Советский фюрер уничтожал не только людей, но и идеи, мысли, образ жизни и уклад жизни, привычные отношения между людьми и нормы, в течение веков регулировавшие их поведение. Объектом сталинской ненависти были и здания, особенно если они выполняли идеологическую, религиозную функцию, вспомним хотя бы храм Христа Спасителя. Даже то, что было создано по его инициативе и под его руководством, — стройки, заводы, фабрики, колхозы, электростанции, каналы и т. д. — несло на себе печать гниения и смерти, потому что возводилось на костях людей, на их страданиях и неимоверных лишениях. В этом смысле и победа в великой воине не была исключением.

Весьма информативны короткие рассказы и «шутки» Сталина: в них явно звучит похвала насилию и смерти. Об одной из встреч со Сталиным М. Джилас, один из руководителей послевоенной Югославии, рассказывает: «Сталин перебил с улыбкой: "А наш один конвоировал большую группу немцев и по дороге перебил их всех, кроме одного. Спрашивают его, когда он пришел к месту назначения: «А где остальные?» «Выполняю, — говорит, — распоряжение Верховного Главнокомандующего: перебить всех до одного — вот я и привел одного"».

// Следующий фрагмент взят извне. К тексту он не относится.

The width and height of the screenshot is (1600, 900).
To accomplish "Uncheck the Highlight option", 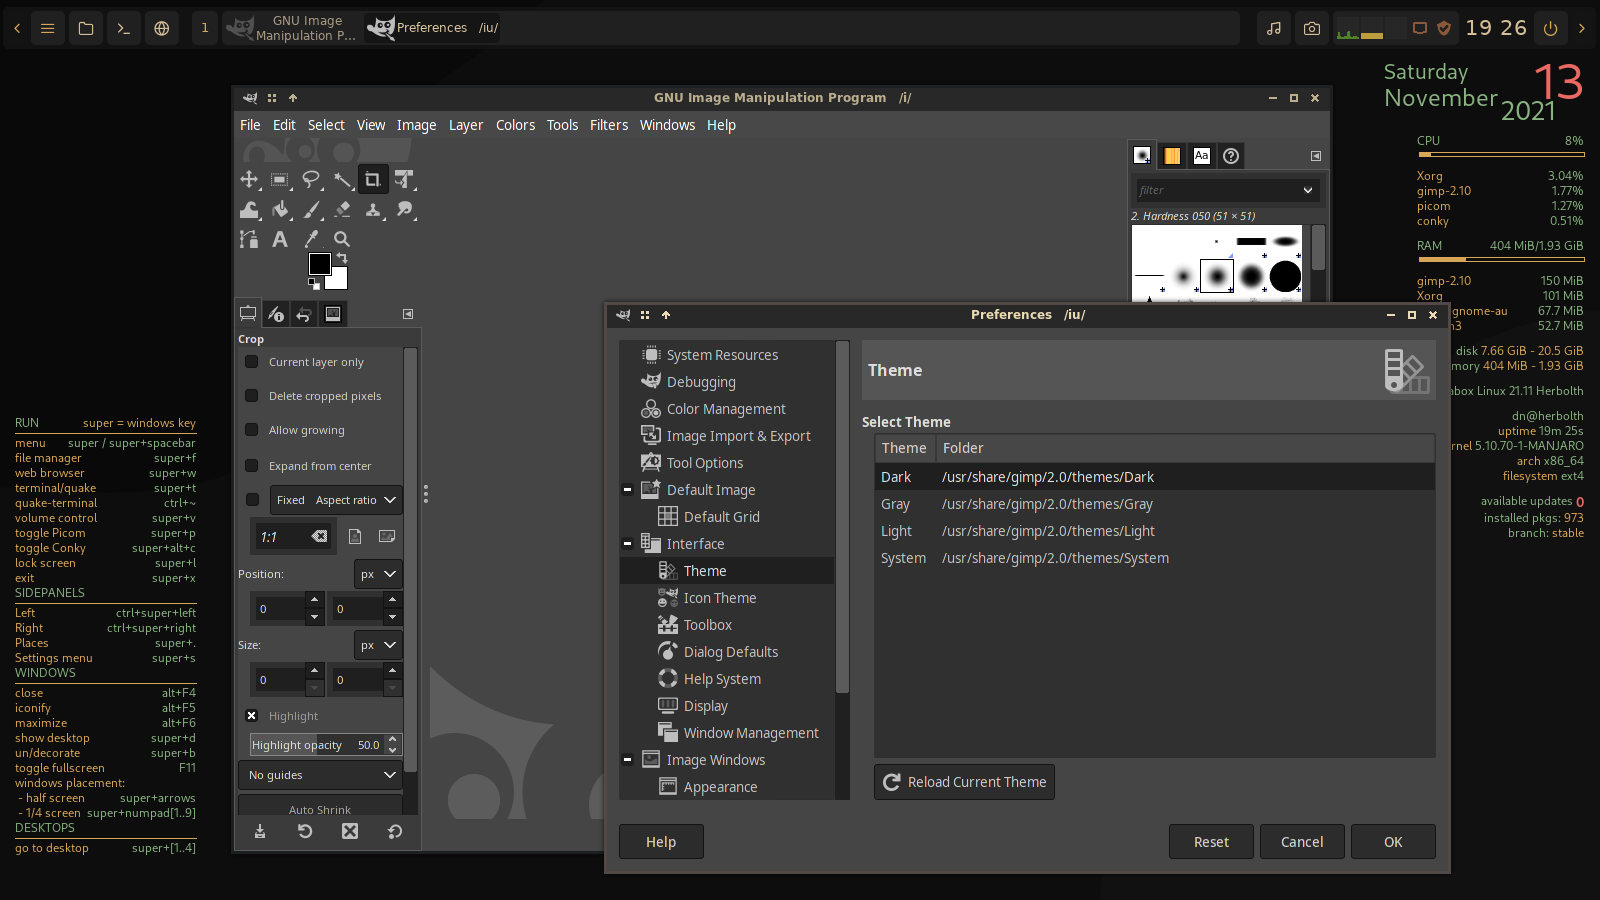I will pyautogui.click(x=252, y=716).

Во время другой встречи с Джиласом Сталин поведал следующую историю: «Тут был интересный случай. Майор-летчик пошалил с женщиной, а нашелся рыцарь-инженер, который начал ее защищать. Майор за пистолет: «Эх ты, тыловая крыса!» — и убил рыцаря-инженера. Осудили майора на смерть. Но дело дошло до меня, я им заинтересовался и — у меня на это есть право как у Верховного Главнокомандующего во время войны — освободил майора, отправил его на фронт. Сейчас он один из героев. Воина надо понимать».

…С улыбкой рассказанная история о расстреле безоружных пленных… Интересный случай… Майор, убийца и насильник, явно заслуживший высочайшую похвалу… Презренная тыловая крыса, посмевшая заступиться за женскую честь. И весь плоский казарменный юмор.

Сталин был исключительно ригидной, застревающей личностью. Троцкий писал, что Сталин, когда пришел к власти, все свои обиды, огорчения, ненависти и привязанности перенес с маленького масштаба провинции на грандиозные масштабы страны. Он ничего не забыл. Его память есть, прежде всего, злопамятство. Как истинный параноик, он создал свой бесконечный план мести, причем и тем, кто еще только мог «провиниться» перед ним. Его отношение к людям было неизменно окрашено недоброжелательством и завистью, а честолюбие переплеталось с мстительностью. Воля господства над другими была основной пружиной его личности. И эта воля получала тем более сосредоточенный, недремлющий, наступательный, активный, ни перед чем не останавливающийся характер, чем чаще Сталину приходилось убеждаться, что ему не хватает многих и многих ресурсов для достижения власти.